N 39 28.407, W 75 55.112

September 30, 2000

Veazey Cove, Bohemia River, Chesapeake Bay, Maryland

We looked out over the basin at Chesapeake City to see it wreathed with tendrils of mist on a cold mid 40's morning. It felt like almost October today as we hiked around town waiting for the tide. Chesapeake City like many water front areas has gone upscale in the last 30 years. Its old houses have new paint and landscaping and many now contain interesting shops selling local art, crafts, and antiques. The town was founded when the C&D canal was dug. This cut between the Chesapeake and Delaware Bays was started in 1804 and then stalled for 20 years as the money ran out. It restarted in 1824 and was opened for use 5 years later. (This is a considerably less efficient construction schedule than Governor Clinton managed to put together. It only took something like 5 years to run the contemporary Erie between NY and Buffalo).

Today the 14 mile C&D is operated by the Army Corps and is the third busiest ship canal in the world with over 65000 commercial users and countless yachts passing through annually. The early canal had several locks and to make up for water lost in the locking process it also had a pump house at Chesapeake City to bail water from Back Creek into the canal. This is preserved as a museum where the two huge steam engines and the massive wooden waterwheel remain on display. The water wheel had 12 troughs that scooped up water and dumped it into the canal. The engines worked for 76 years with one recorded breakdown says the exhibit.

Looking out at Veazey Cove from a classic Chesapeake gunkhole
Our transit of the canal was uneventful after getting gas and ice at Chesapeake City. At around 1pm Titania officially entered the Bay itself, her birthplace some 30 years ago. (Titania was molded at a boat factory in Salisbury MD).We motored out into the bay on a busy Saturday afternoon and went just around the corner into an anchorage on the Bohemia River. Here we anchored in 8 feet of water and hoped the tide wouldn't go too low this calm day. ( Chesapeake Bay tides can be highly variable in amplitude depending on the wind).

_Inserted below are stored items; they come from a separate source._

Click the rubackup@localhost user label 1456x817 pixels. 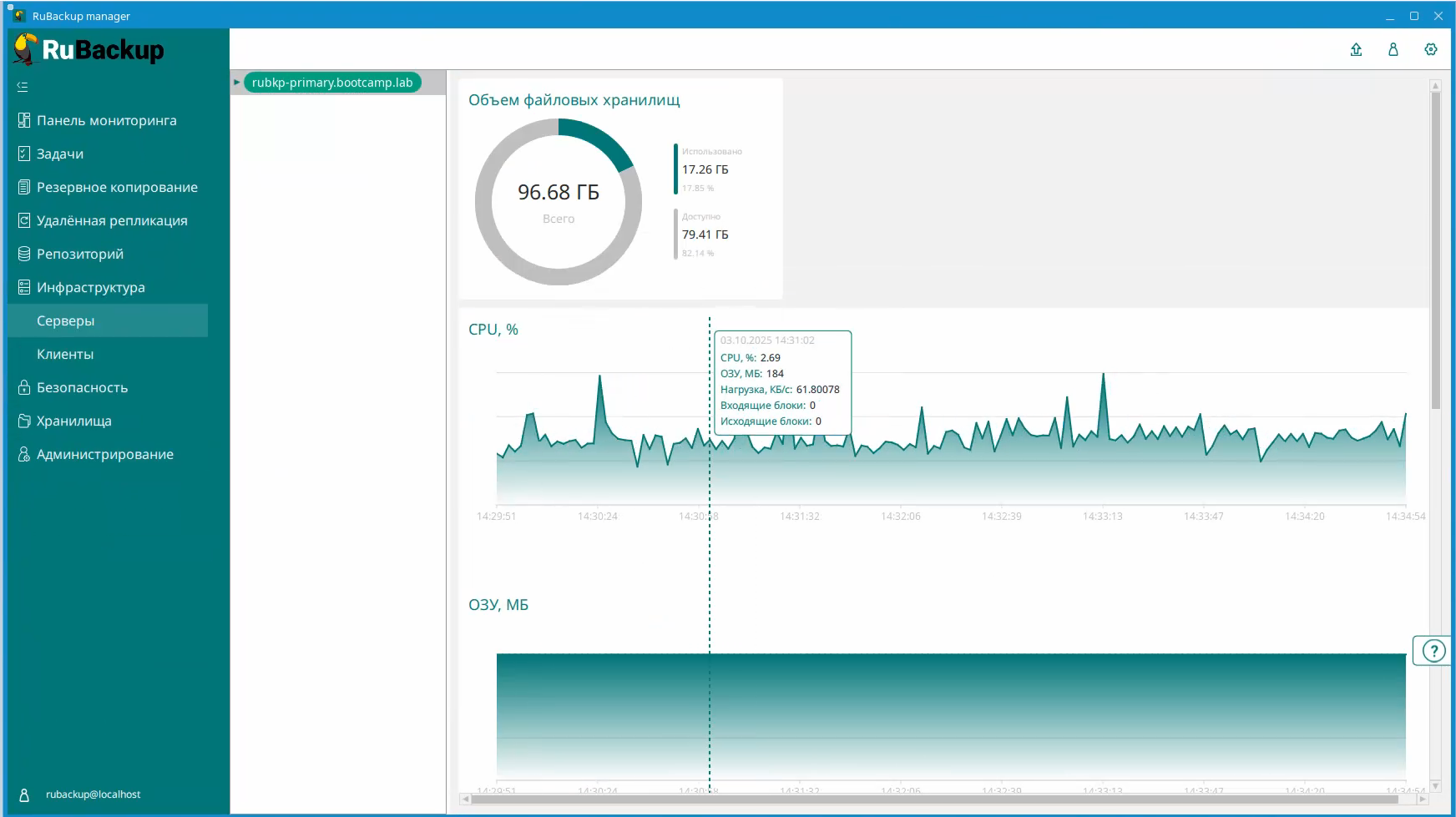93,794
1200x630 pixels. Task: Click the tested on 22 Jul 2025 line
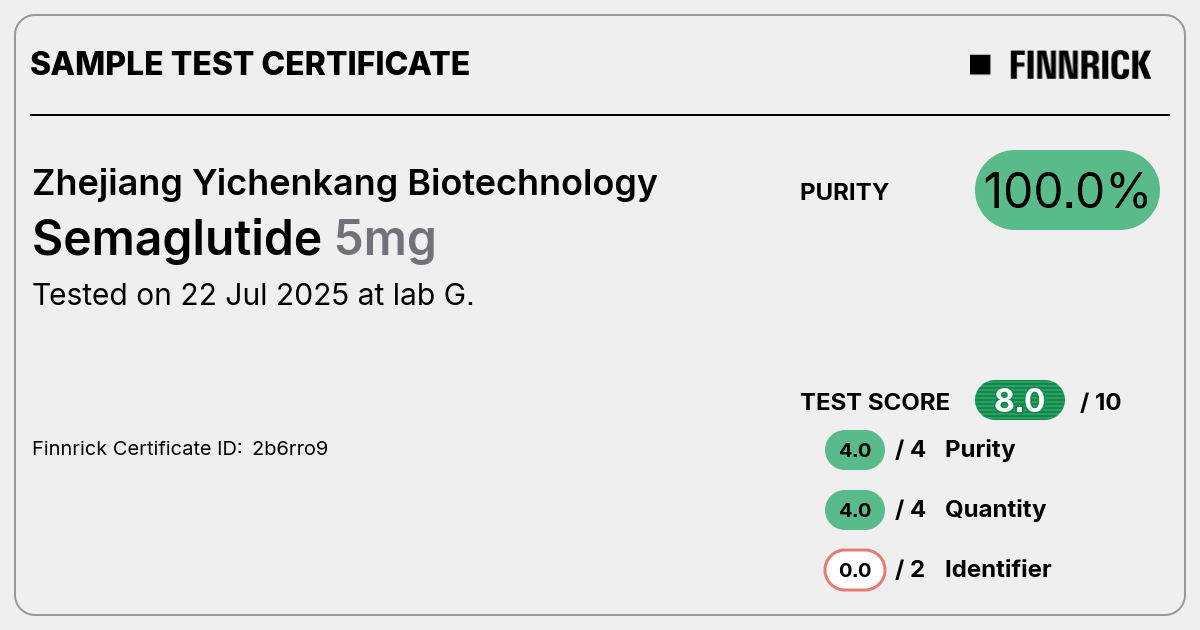tap(253, 295)
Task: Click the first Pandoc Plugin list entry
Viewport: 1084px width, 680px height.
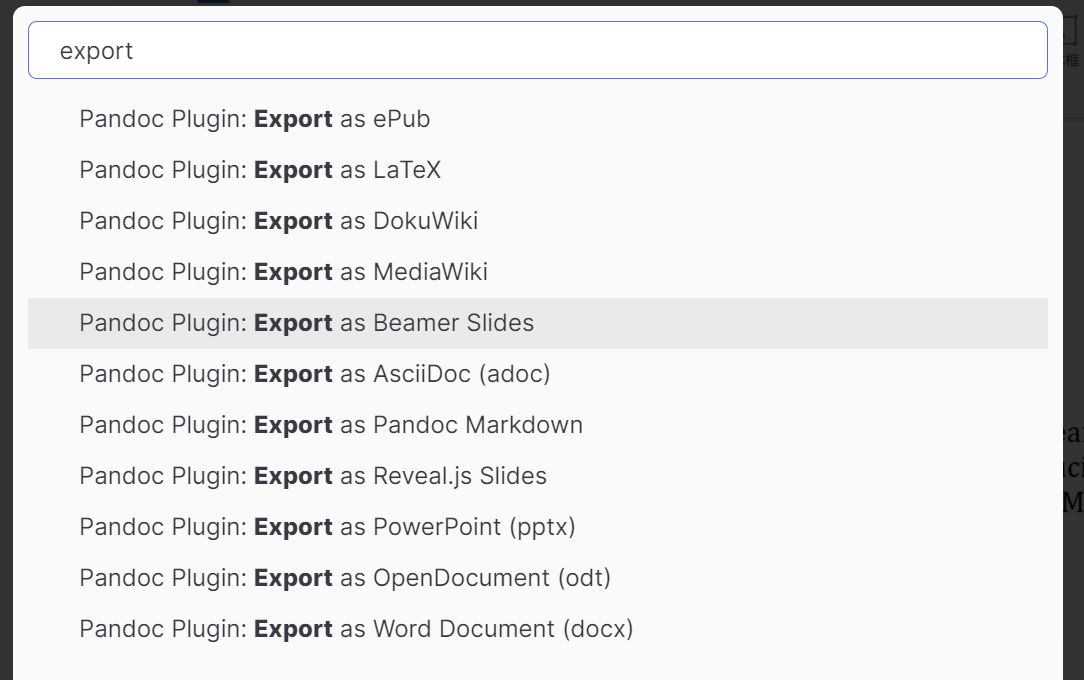Action: pyautogui.click(x=254, y=119)
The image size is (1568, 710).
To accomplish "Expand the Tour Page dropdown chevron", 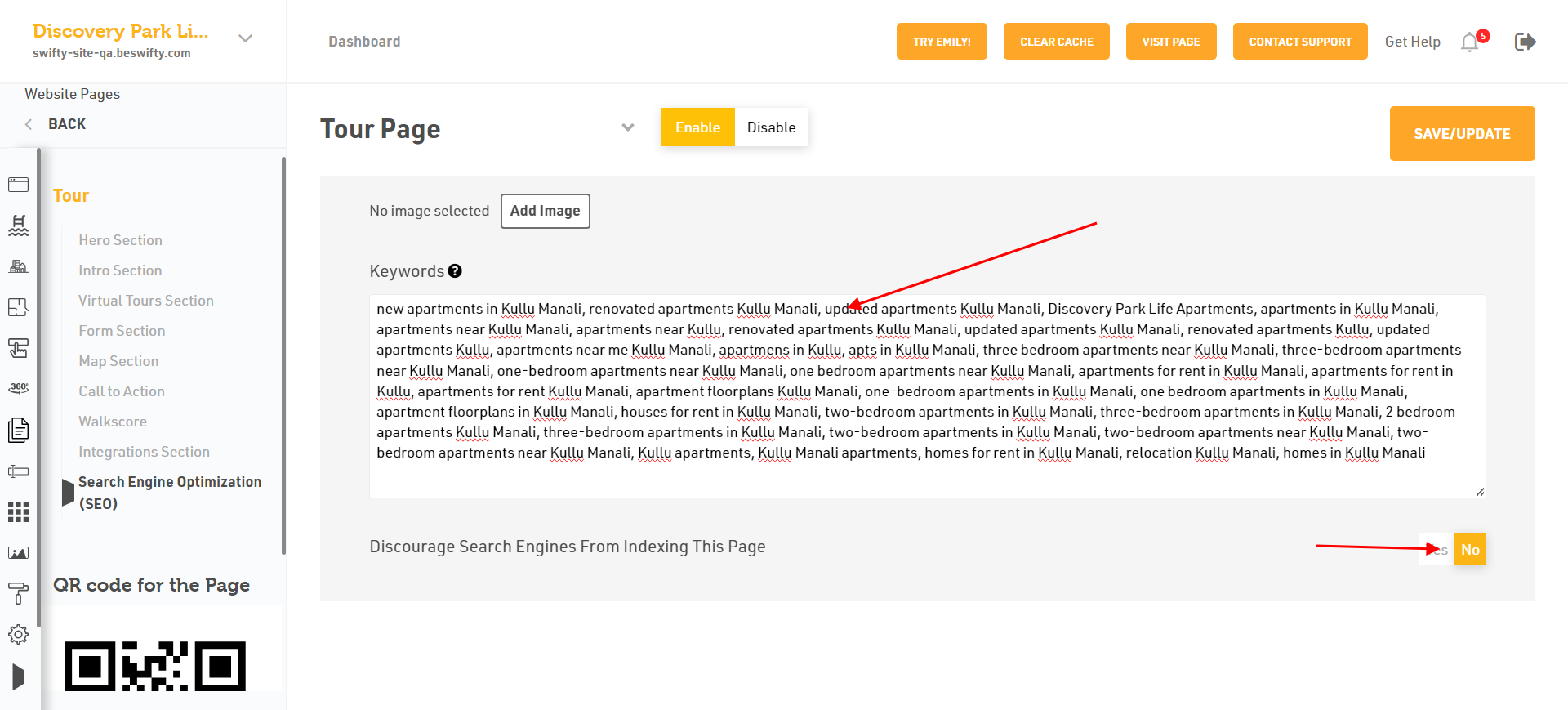I will (628, 127).
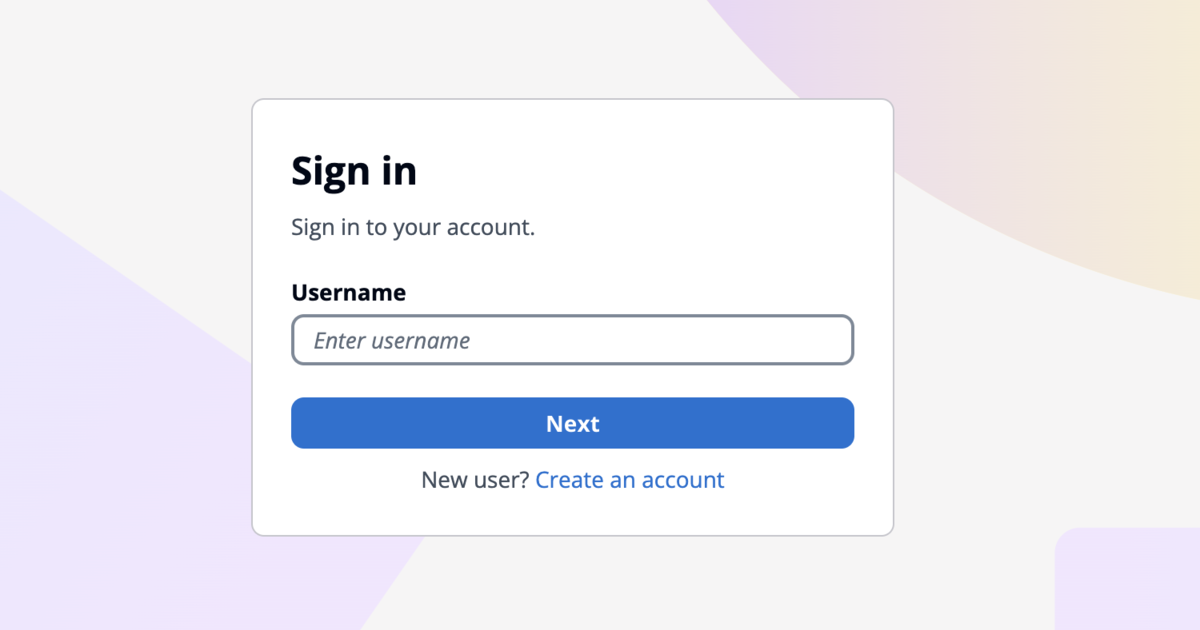Click the Username field label

click(x=348, y=292)
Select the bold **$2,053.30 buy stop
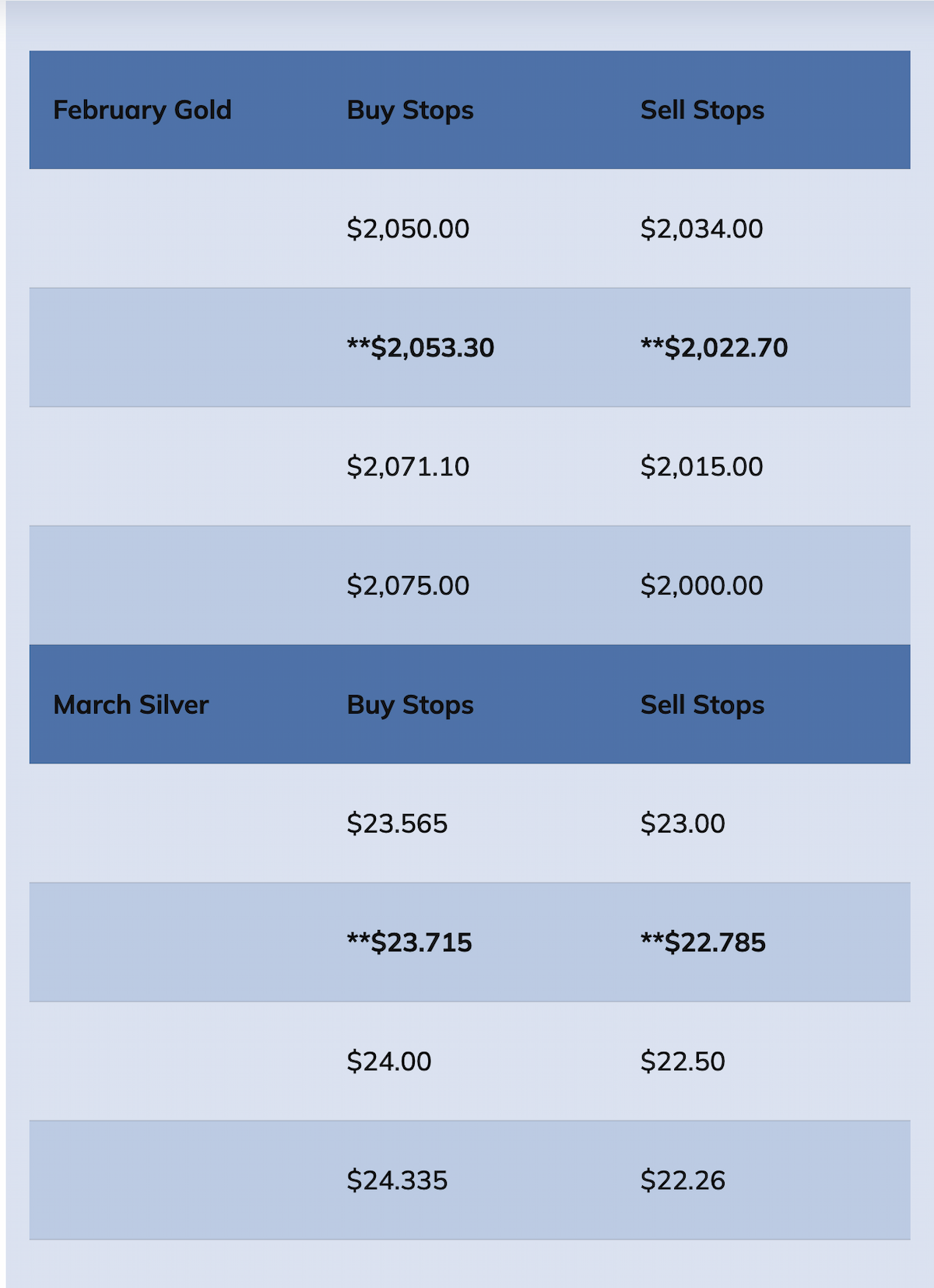 pyautogui.click(x=420, y=347)
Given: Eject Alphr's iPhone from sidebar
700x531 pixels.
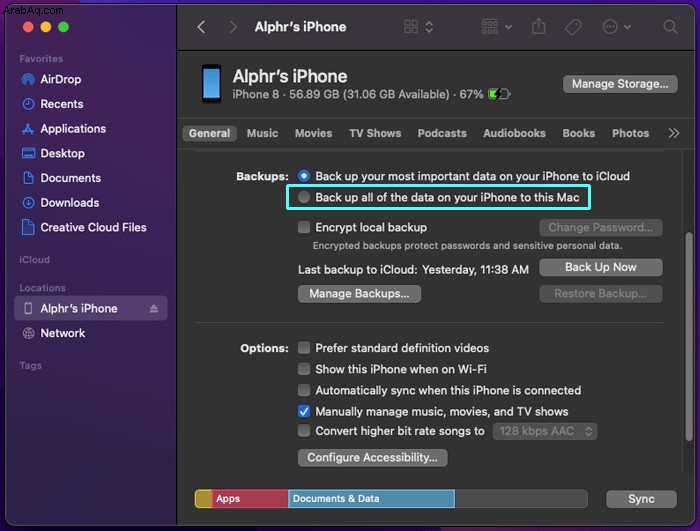Looking at the screenshot, I should [x=154, y=309].
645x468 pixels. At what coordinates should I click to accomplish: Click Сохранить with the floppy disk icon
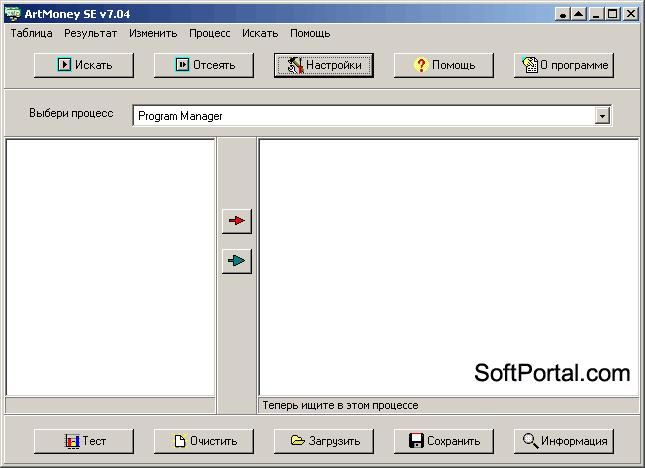point(443,441)
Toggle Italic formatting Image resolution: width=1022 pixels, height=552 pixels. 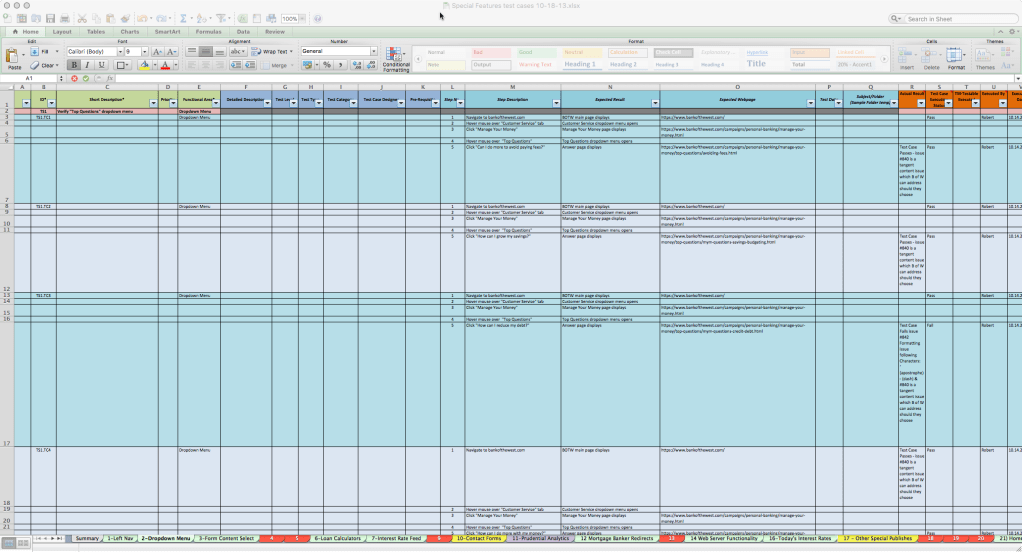87,65
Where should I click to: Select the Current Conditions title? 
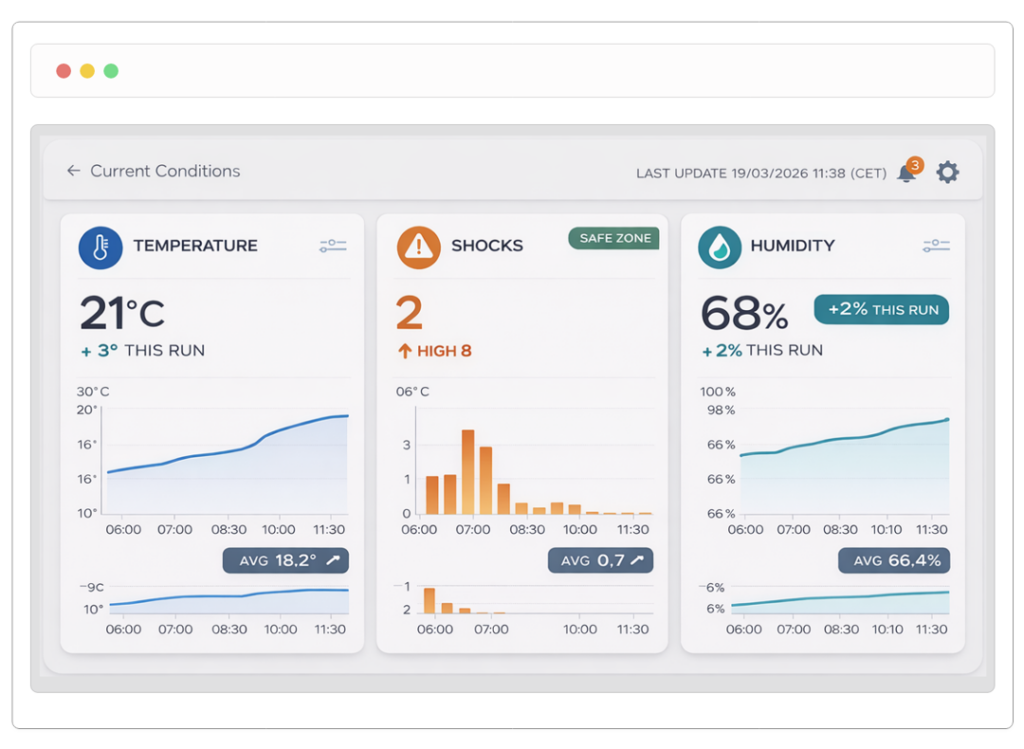[x=165, y=171]
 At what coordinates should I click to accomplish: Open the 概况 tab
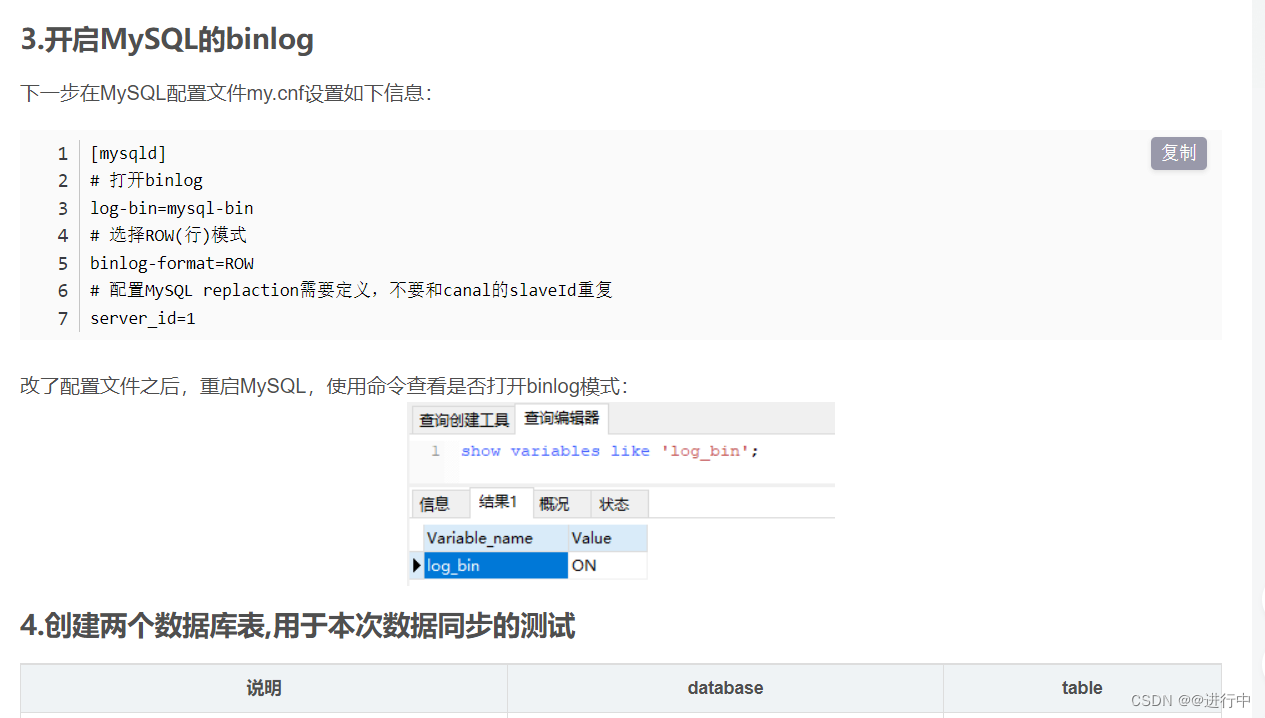click(x=554, y=504)
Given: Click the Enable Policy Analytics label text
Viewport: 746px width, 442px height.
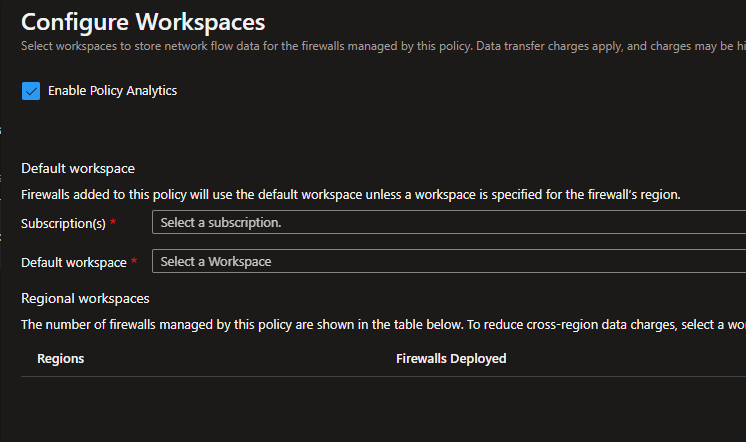Looking at the screenshot, I should click(112, 91).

We took the dinghy out for a little "gunk hole" exploring and discovered a pond much like those Lightning 4879 used to stay overnight in 30 years ago. Chris took a picture of the entrance. These undeveloped tree lined wild little back waters used to be everywhere on the Bay and have been the basis of its hugely productive fisheries. It appears condos and short grass lawns haven't come to all of them yet. We await the lifting of an October fog before venturing a bit further down the bay.